* start DATASET CONTENT *

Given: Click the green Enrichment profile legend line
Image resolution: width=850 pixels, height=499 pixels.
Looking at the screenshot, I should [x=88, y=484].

* end DATASET CONTENT *
* start DATASET CONTENT *

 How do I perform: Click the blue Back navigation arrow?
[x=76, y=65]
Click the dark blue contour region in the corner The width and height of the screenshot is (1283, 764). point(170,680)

* end DATASET CONTENT *
* start DATASET CONTENT *

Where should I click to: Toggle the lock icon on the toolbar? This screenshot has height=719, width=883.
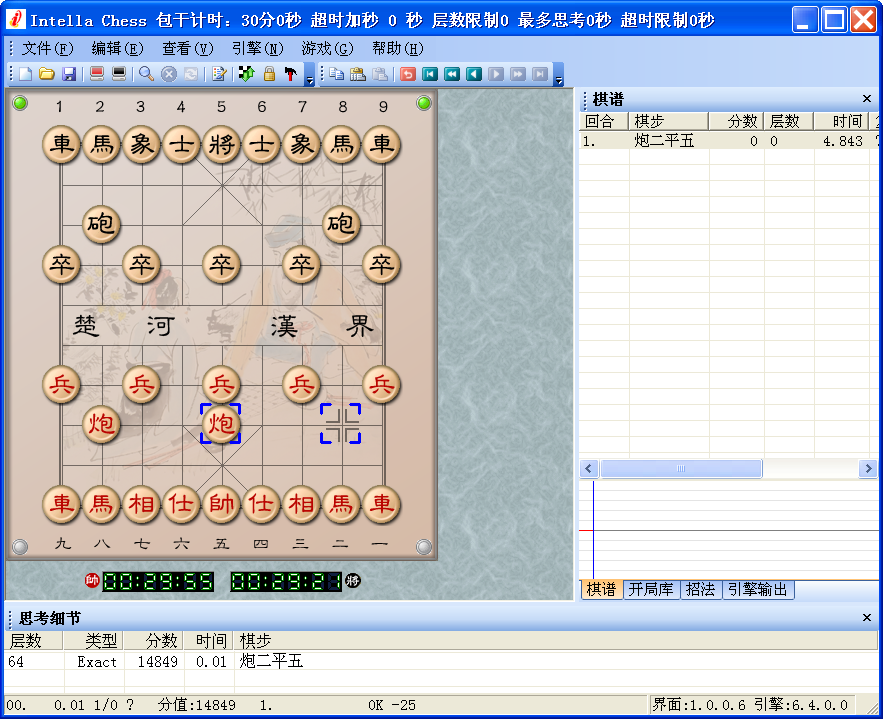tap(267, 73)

* end DATASET CONTENT *

• **AIM**
Reproduce verbatim everything from the line containing "Given: Click the" down to the line containing "Looking at the", including both of those lines.

• **SOLVED EXERCISE**
Given: Click the green Enrichment profile legend line
Image resolution: width=850 pixels, height=499 pixels.
Looking at the screenshot, I should [x=88, y=484].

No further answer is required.